Through Christ Our Lord, Amen.


[1] I was once asked if the Bible “is God’s Word,” or if it “contains God’s Word.” I didn’t know at the time that this was a trick question, designed to catch me in a “heresy” of not ascribing to an inerrant biblical position. For Fundamentalists, the Bible is no less than God’s Word, period (for some, it is actually “God’s words). I don’t remember how I answered then, but clearly, today, the answer is the latter.

[2] Throughout this sermon I make reference (anachronistically, for Elijah), to “the God of Jesus.” The point I am pushing is that there are many conceptions of God, even, I believe, within scripture, as we discern the “growth” in faith of the people of God, from a polytheistic culture, to a solid, radical monotheism. As Christians, we must always turn to “Jesus’ God” for our understanding of who God is, and what God does. If not for the life of Jesus, “God” would be only a “concept,” yet in Jesus’ life, Christians claim to have seen the face of God.

[3] At this point in our nation’s history, the “battle” with Islam is my obvious allusion here, yet this “battle with the gods” has raged since ancient times, “holy wars” accounting for many of the wars in human history.

[4] Ephesians 4.1. I have not done my exegetical work here. Perhaps Paul’s claim is that God is “Father of all” – within the Christian faith. I should be fair to the specific text, yet broadening the text to include the narrative of creation, I believe I am on solid, biblical ground, to claim that God is “Father of ALL.”

[5] I wanted to entitle the sermon, “The god Who Wins For Us,” for as the sermon makes clear, I believe that it is not God, but only “a god” (of our own making) who can be claimed as serving up our victories. In keeping with proper formatting convention, however, I chose to capitalize the title, yet the upper case/lower case usages of God/god are important to the message.

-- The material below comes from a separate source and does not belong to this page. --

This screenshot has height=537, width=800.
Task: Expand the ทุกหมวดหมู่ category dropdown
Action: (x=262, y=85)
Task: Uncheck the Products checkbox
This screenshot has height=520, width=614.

[6] See my sermon from the series on the Ten Commandments (“You shall not make for yourself an idol…”), “A Half-Baked God.”

[7] Many people will, no doubt, take issue with the distinction I draw between Elijah’s god, and the God of Jesus, yet I think it is important to note that “scripture corrects scripture.” If we listen carefully, we can discern a growth within the people of God, within the generations of the writing of scripture. But it must be clear: the god to whom Elijah gave victory is not the same conception of God, whom Jesus displayed, through the self-giving of his own life.

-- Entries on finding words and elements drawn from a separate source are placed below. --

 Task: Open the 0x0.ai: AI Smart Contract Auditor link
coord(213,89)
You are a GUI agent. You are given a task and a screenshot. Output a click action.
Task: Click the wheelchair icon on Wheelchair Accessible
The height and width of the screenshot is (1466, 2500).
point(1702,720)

[8] In a conversation about the distasteful “blood hymns” that many churches have moved away from, a friend of mine said, “If it were my choice, I’d do away with the ‘blood hymns’ – but, I’d have to find some way to leave in the blood!”

[9] The story was not told to give praise to my own wife, as much as to mothers everywhere, whose “labors of love,” almost literally make the world go ‘round. To all mothers, many thanks, and, Happy Mother’s Day!

[10] Our opening hymn on this day was a new, beautiful hymn by Brian Wrenn, “Bring Many Names, in which he calls God, “strong mother God… warm father God… old, aching God… young, growing God… great, living God…” I recall the first time I heard anyone refer to God with the use of a feminine pronoun, and though I would have acknowledged at the time that God was not “male,” I was offended by calling God “she.” Too small was my conception of the divine!